PS 10-99
Effects of nutrient enrichment on size and cycling of multiple soil organic matter pools

Monday, August 5, 2013
Exhibit Hall B, Minneapolis Convention Center
Charlotte E. Riggs, Department of Soil, Water, and Climate, University of Minnesota, Saint Paul, MN
Elizabeth M. Bach, Ecology, Evolution, and Organismal Biology, Iowa State University, Ames, IA
Sarah E. Hobbie, Department of Ecology, Evolution and Behavior, University of Minnesota, Saint Paul, MN
Kirsten S. Hofmockel, Ecology, Evolution, and Organismal Biology, Iowa State University, Richland, IA
Nutrient Network, Multiple Institutions
Background/Question/Methods

Humans have increased the creation and deposition of biologically reactive nutrients worldwide. However, we know little about how nutrient enrichment will influence rates of soil organic matter decomposition in traditional “fast” and “slow” cycling pools, together a significant global reservoir of carbon. Our research aims to examine the influence of nutrient enrichment on microbial decomposition of organic matter, as well as on mechanisms that inhibit microbial access to organic matter (e.g. through occlusion in soil aggregates and adsorption to mineral surfaces).

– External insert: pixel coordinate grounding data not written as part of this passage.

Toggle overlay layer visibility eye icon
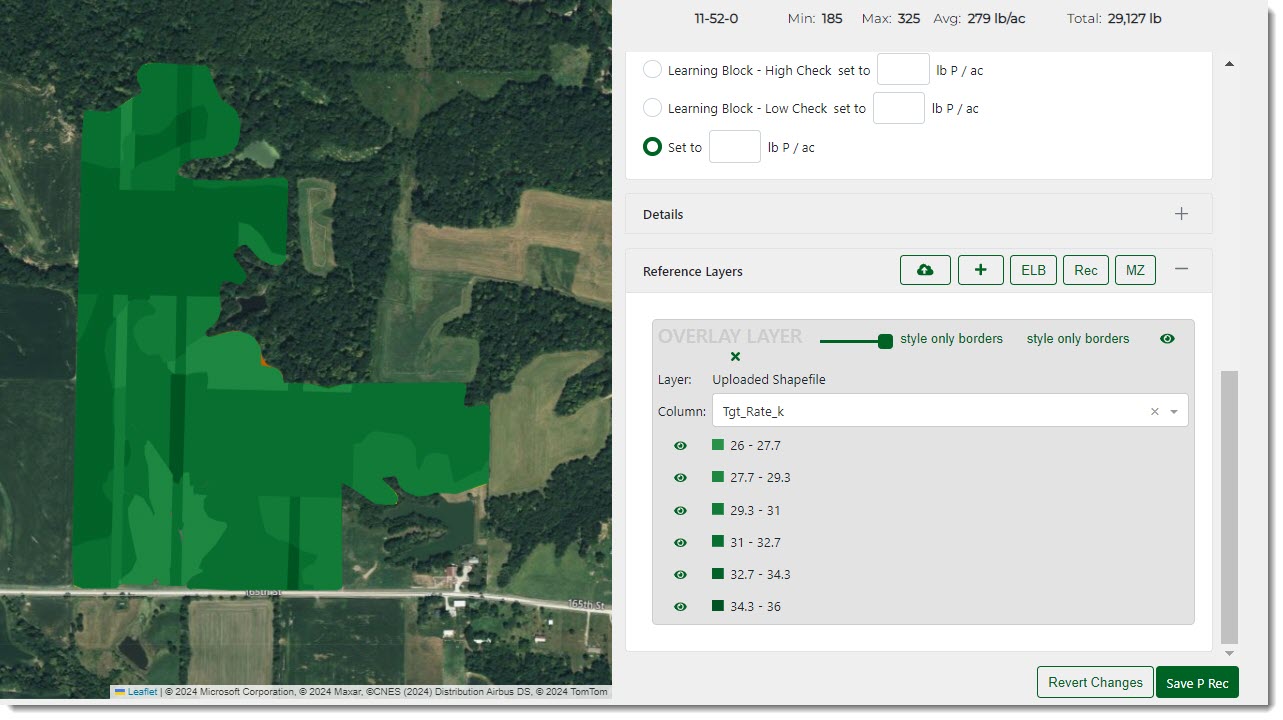 [1167, 339]
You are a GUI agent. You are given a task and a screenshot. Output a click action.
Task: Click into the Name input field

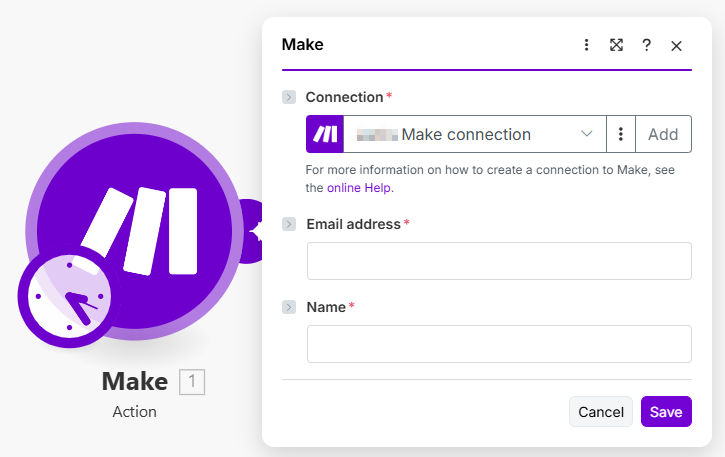[x=499, y=344]
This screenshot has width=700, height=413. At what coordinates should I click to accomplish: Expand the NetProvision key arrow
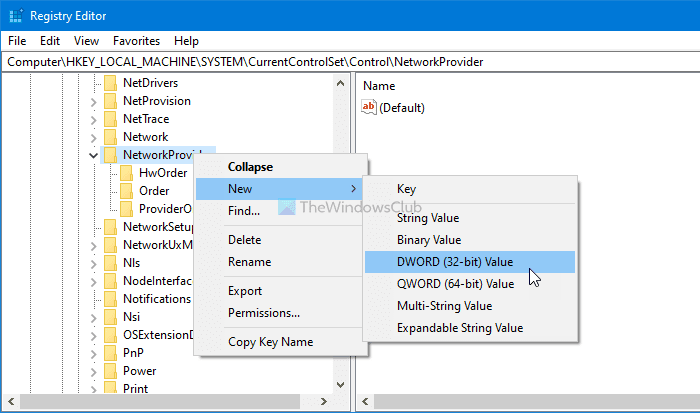point(93,102)
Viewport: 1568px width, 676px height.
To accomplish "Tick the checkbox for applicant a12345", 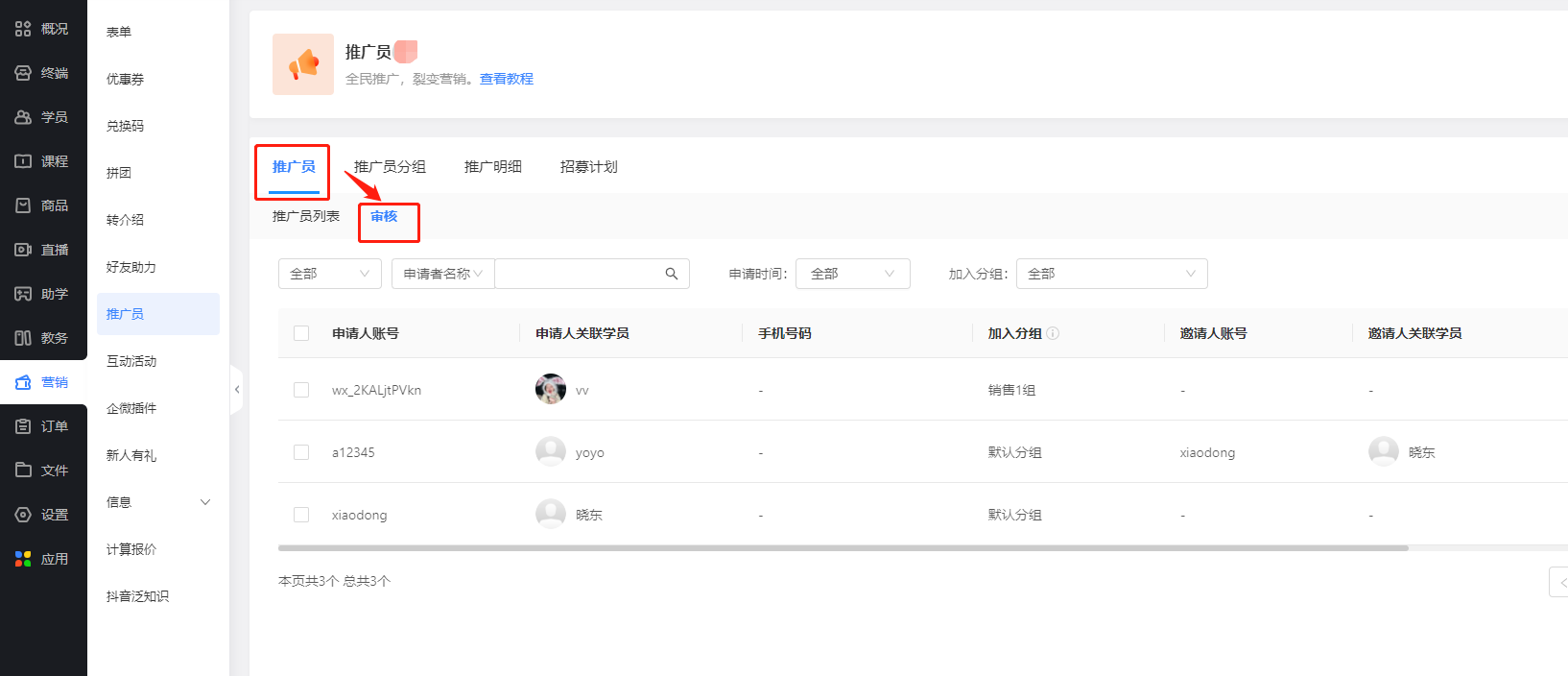I will pyautogui.click(x=301, y=452).
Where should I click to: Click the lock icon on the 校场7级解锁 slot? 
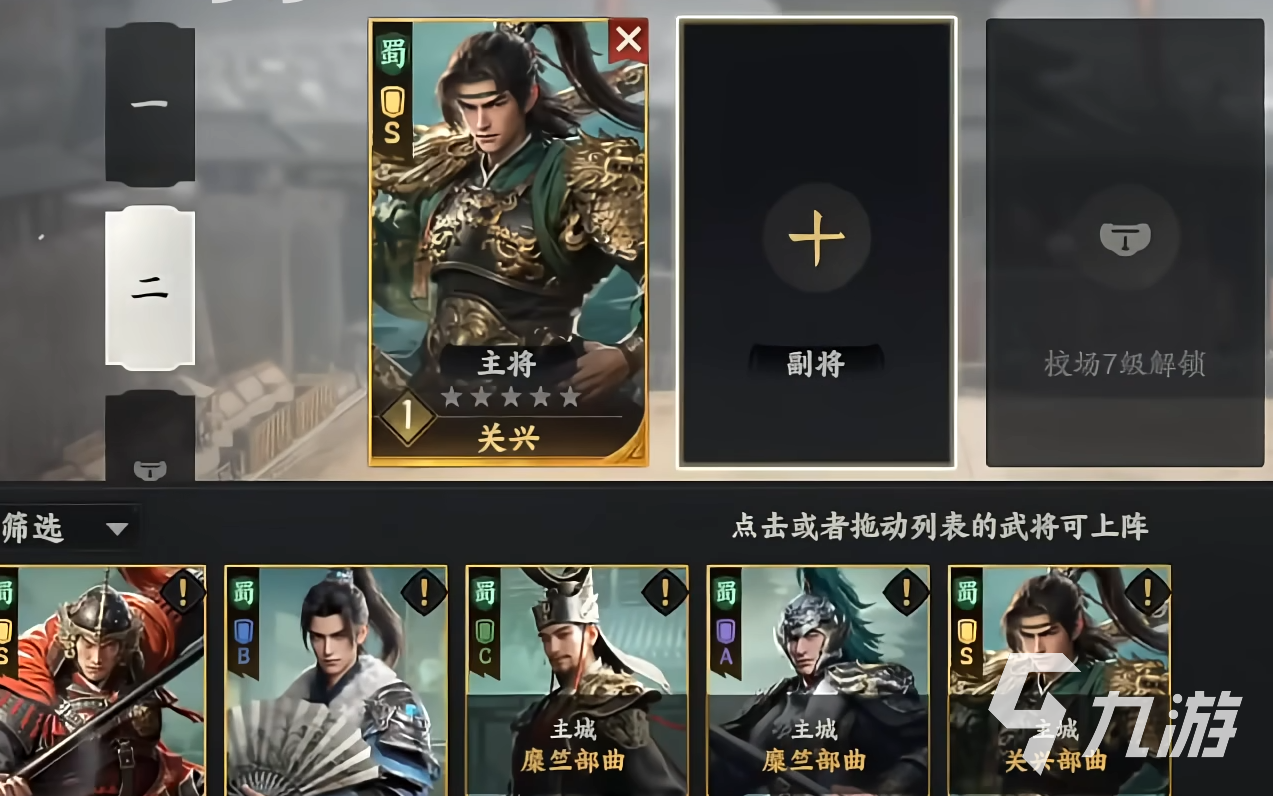[x=1125, y=238]
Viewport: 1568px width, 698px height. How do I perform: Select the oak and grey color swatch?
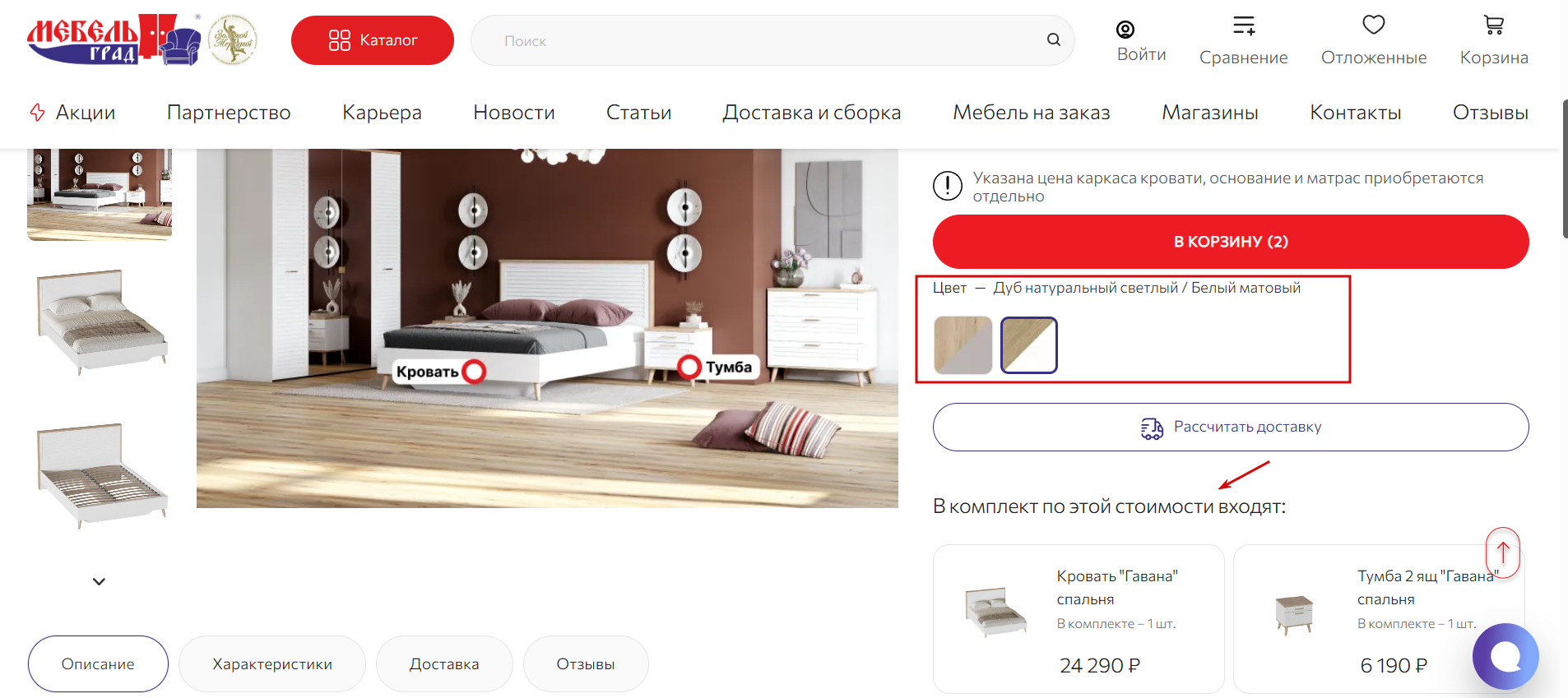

We hypothesize that nutrient addition will: 1) increase the decomposition of un-occluded organic matter through decreased microbial nutrient limitation, 2) decrease aggregate-occluded organic matter through decreased root and microbial biomass, which contribute to aggregate formation, and 3) increase mineral surface-occluded organic matter through changes to mineral surface reactivity. To address these hypotheses, we sampled five participatory grassland sites of the Nutrient Network that have received multi-factorial additions of nitrogen (N), phosphorous (P), and potassium (K) since 2008. Sites span a soil texture and climatic gradient across the U.S. Central Great Plains region. Soils were subjected to long-term soil respiration incubations and soil fractionation to examine nutrient addition effects on both fast and slow cycling soil organic matter.

Results/Conclusions

The decomposition rate of un-occluded soil organic matter across a five month incubation increased with N (p < 0.0001) and P (p = 0.057) addition. Despite significant declines in microbial biomass with N addition (p = 0.0001), initial analysis of aggregate bound organic matter found no significant effect of N on soil macro- and micro-aggregate carbon content. Similarly, we saw no effect of N addition on mineral-occluded carbon content although nutrient addition decreased soil pH (p = 0.036), which likely influences mineral surface reactivity. Since un-occluded and occluded organic matter have distinct mean residence times in soil, the contrasting effects of nutrient enrichment on these pools suggest that the short- and long-term effects of nutrient addition will differ.